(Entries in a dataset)
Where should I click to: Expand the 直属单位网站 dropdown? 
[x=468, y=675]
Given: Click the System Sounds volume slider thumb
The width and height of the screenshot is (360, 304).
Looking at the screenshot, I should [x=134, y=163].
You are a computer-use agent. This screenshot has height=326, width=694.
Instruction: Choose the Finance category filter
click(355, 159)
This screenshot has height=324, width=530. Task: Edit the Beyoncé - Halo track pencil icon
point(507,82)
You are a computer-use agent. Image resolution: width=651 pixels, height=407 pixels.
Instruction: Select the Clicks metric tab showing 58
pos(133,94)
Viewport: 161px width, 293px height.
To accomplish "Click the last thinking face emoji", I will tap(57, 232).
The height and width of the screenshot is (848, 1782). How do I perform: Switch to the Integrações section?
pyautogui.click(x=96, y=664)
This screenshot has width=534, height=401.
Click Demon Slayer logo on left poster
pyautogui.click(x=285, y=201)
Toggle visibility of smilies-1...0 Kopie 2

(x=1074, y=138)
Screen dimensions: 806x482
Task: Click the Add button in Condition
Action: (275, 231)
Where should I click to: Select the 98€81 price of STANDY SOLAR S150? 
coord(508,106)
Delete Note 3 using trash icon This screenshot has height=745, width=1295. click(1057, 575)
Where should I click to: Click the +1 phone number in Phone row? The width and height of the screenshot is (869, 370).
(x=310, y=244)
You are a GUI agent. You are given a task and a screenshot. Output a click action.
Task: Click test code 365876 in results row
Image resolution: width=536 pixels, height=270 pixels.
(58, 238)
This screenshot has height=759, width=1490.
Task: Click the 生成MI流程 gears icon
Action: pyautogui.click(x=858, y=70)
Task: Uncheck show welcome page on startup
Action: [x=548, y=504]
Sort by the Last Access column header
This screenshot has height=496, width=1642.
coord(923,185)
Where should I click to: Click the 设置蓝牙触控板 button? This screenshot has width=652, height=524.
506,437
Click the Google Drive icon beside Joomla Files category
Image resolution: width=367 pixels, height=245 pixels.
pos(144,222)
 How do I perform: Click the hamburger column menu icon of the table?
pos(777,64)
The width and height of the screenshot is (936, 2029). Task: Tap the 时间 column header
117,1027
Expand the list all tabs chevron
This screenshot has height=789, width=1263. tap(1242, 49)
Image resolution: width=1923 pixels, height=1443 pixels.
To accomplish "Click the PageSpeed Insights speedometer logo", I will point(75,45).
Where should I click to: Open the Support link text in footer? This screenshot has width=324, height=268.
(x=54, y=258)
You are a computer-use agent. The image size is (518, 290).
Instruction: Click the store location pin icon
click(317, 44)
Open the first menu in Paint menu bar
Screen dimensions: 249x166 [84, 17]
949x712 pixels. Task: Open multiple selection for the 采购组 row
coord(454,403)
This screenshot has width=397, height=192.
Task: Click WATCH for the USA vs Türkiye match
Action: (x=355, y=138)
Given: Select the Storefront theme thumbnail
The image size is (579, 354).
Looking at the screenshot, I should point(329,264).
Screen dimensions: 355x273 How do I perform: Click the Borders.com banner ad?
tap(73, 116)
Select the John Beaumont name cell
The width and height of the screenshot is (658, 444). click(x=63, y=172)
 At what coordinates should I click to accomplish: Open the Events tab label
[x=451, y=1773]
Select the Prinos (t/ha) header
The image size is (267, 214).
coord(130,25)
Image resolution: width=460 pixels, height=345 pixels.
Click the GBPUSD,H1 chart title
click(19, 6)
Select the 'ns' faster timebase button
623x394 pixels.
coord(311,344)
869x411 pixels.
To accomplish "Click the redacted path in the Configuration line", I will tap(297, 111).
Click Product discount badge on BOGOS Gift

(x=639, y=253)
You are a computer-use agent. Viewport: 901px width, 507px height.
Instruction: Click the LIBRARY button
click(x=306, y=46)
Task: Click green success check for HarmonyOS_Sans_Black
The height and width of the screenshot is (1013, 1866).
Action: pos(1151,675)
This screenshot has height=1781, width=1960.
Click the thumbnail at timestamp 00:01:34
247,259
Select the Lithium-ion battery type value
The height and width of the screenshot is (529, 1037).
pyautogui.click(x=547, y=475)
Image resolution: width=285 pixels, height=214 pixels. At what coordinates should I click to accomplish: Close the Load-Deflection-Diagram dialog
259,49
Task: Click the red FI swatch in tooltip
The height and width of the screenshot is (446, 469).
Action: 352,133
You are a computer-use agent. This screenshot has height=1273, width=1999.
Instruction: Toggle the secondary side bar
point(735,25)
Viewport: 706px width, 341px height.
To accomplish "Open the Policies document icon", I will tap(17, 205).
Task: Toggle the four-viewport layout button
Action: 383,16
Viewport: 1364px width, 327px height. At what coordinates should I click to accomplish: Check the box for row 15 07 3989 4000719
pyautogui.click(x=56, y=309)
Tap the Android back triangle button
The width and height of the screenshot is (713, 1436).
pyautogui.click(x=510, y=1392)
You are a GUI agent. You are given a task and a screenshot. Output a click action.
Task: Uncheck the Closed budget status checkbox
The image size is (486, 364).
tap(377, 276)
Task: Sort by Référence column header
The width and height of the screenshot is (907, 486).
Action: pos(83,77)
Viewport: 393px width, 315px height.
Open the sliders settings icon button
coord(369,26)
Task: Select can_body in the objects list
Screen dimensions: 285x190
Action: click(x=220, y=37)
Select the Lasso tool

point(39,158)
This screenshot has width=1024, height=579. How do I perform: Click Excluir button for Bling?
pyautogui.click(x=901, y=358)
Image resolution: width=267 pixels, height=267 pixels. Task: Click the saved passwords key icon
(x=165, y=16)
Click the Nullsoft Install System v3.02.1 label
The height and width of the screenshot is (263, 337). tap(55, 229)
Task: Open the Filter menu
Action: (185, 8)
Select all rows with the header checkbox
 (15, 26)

#### WRITTEN TASK
Render the entries above as a JSON list of strings with one string per line, omitting blank lines.

#### THE RESPONSE
[
  "Where should I click to: Expand the 直属单位网站 dropdown? ",
  "[x=468, y=675]",
  "Given: Click the System Sounds volume slider thumb",
  "The width and height of the screenshot is (360, 304).",
  "Looking at the screenshot, I should [x=134, y=163].",
  "You are a computer-use agent. This screenshot has height=326, width=694.",
  "Instruction: Choose the Finance category filter",
  "click(355, 159)",
  "This screenshot has height=324, width=530. Task: Edit the Beyoncé - Halo track pencil icon",
  "point(507,82)",
  "You are a computer-use agent. Image resolution: width=651 pixels, height=407 pixels.",
  "Instruction: Select the Clicks metric tab showing 58",
  "pos(133,94)",
  "Viewport: 161px width, 293px height.",
  "To accomplish \"Click the last thinking face emoji\", I will tap(57, 232).",
  "The height and width of the screenshot is (848, 1782). How do I perform: Switch to the Integrações section?",
  "pyautogui.click(x=96, y=664)",
  "This screenshot has width=534, height=401.",
  "Click Demon Slayer logo on left poster",
  "pyautogui.click(x=285, y=201)",
  "Toggle visibility of smilies-1...0 Kopie 2",
  "(x=1074, y=138)",
  "Screen dimensions: 806x482",
  "Task: Click the Add button in Condition",
  "Action: (275, 231)",
  "Where should I click to: Select the 98€81 price of STANDY SOLAR S150? ",
  "coord(508,106)",
  "Delete Note 3 using trash icon This screenshot has height=745, width=1295. click(1057, 575)",
  "Where should I click to: Click the +1 phone number in Phone row? The width and height of the screenshot is (869, 370).",
  "(x=310, y=244)",
  "You are a GUI agent. You are given a task and a screenshot. Output a click action.",
  "Task: Click test code 365876 in results row",
  "Image resolution: width=536 pixels, height=270 pixels.",
  "(58, 238)",
  "This screenshot has height=759, width=1490.",
  "Task: Click the 生成MI流程 gears icon",
  "Action: pyautogui.click(x=858, y=70)",
  "Task: Uncheck show welcome page on startup",
  "Action: [x=548, y=504]",
  "Sort by the Last Access column header",
  "This screenshot has height=496, width=1642.",
  "coord(923,185)",
  "Where should I click to: Click the 设置蓝牙触控板 button? This screenshot has width=652, height=524.",
  "506,437",
  "Click the Google Drive icon beside Joomla Files category",
  "Image resolution: width=367 pixels, height=245 pixels.",
  "pos(144,222)",
  " How do I perform: Click the hamburger column menu icon of the table?",
  "pos(777,64)",
  "The width and height of the screenshot is (936, 2029). Task: Tap the 时间 column header",
  "117,1027",
  "Expand the list all tabs chevron",
  "This screenshot has height=789, width=1263. tap(1242, 49)",
  "Image resolution: width=1923 pixels, height=1443 pixels.",
  "To accomplish \"Click the PageSpeed Insights speedometer logo\", I will point(75,45).",
  "Where should I click to: Open the Support link text in footer? This screenshot has width=324, height=268.",
  "(x=54, y=258)",
  "You are a computer-use agent. The image size is (518, 290).",
  "Instruction: Click the store location pin icon",
  "click(317, 44)",
  "Open the first menu in Paint menu bar",
  "Screen dimensions: 249x166 [84, 17]",
  "949x712 pixels. Task: Open multiple selection for the 采购组 row",
  "coord(454,403)",
  "This screenshot has width=397, height=192.",
  "Task: Click WATCH for the USA vs Türkiye match",
  "Action: (x=355, y=138)",
  "Given: Select the Storefront theme thumbnail",
  "The image size is (579, 354).",
  "Looking at the screenshot, I should point(329,264).",
  "Screen dimensions: 355x273 How do I perform: Click the Borders.com banner ad?",
  "tap(73, 116)",
  "Select the John Beaumont name cell",
  "The width and height of the screenshot is (658, 444). click(x=63, y=172)",
  " At what coordinates should I click to accomplish: Open the Events tab label",
  "[x=451, y=1773]",
  "Select the Prinos (t/ha) header",
  "The image size is (267, 214).",
  "coord(130,25)",
  "Image resolution: width=460 pixels, height=345 pixels.",
  "Click the GBPUSD,H1 chart title",
  "click(19, 6)",
  "Select the 'ns' faster timebase button",
  "623x394 pixels.",
  "coord(311,344)",
  "869x411 pixels.",
  "To accomplish \"Click the redacted path in the Configuration line\", I will tap(297, 111).",
  "Click Product discount badge on BOGOS Gift",
  "(x=639, y=253)",
  "You are a computer-use agent. Viewport: 901px width, 507px height.",
  "Instruction: Click the LIBRARY button",
  "click(x=306, y=46)",
  "Task: Click green success check for HarmonyOS_Sans_Black",
  "The height and width of the screenshot is (1013, 1866).",
  "Action: pos(1151,675)",
  "This screenshot has height=1781, width=1960.",
  "Click the thumbnail at timestamp 00:01:34",
  "247,259",
  "Select the Lithium-ion battery type value",
  "The height and width of the screenshot is (529, 1037).",
  "pyautogui.click(x=547, y=475)",
  "Image resolution: width=285 pixels, height=214 pixels. At what coordinates should I click to accomplish: Close the Load-Deflection-Diagram dialog",
  "259,49",
  "Task: Click the red FI swatch in tooltip",
  "The height and width of the screenshot is (446, 469).",
  "Action: 352,133",
  "You are a computer-use agent. This screenshot has height=1273, width=1999.",
  "Instruction: Toggle the secondary side bar",
  "point(735,25)",
  "Viewport: 706px width, 341px height.",
  "To accomplish \"Open the Policies document icon\", I will tap(17, 205).",
  "Task: Toggle the four-viewport layout button",
  "Action: 383,16",
  "Viewport: 1364px width, 327px height. At what coordinates should I click to accomplish: Check the box for row 15 07 3989 4000719",
  "pyautogui.click(x=56, y=309)",
  "Tap the Android back triangle button",
  "The width and height of the screenshot is (713, 1436).",
  "pyautogui.click(x=510, y=1392)",
  "You are a GUI agent. You are given a task and a screenshot. Output a click action.",
  "Task: Uncheck the Closed budget status checkbox",
  "The image size is (486, 364).",
  "tap(377, 276)",
  "Task: Sort by Référence column header",
  "The width and height of the screenshot is (907, 486).",
  "Action: pos(83,77)",
  "Viewport: 393px width, 315px height.",
  "Open the sliders settings icon button",
  "coord(369,26)",
  "Task: Select can_body in the objects list",
  "Screen dimensions: 285x190",
  "Action: click(x=220, y=37)",
  "Select the Lasso tool",
  "point(39,158)",
  "This screenshot has width=1024, height=579. How do I perform: Click Excluir button for Bling?",
  "pyautogui.click(x=901, y=358)",
  "Image resolution: width=267 pixels, height=267 pixels. Task: Click the saved passwords key icon",
  "(x=165, y=16)",
  "Click the Nullsoft Install System v3.02.1 label",
  "The height and width of the screenshot is (263, 337). tap(55, 229)",
  "Task: Open the Filter menu",
  "Action: (185, 8)",
  "Select all rows with the header checkbox",
  " (15, 26)"
]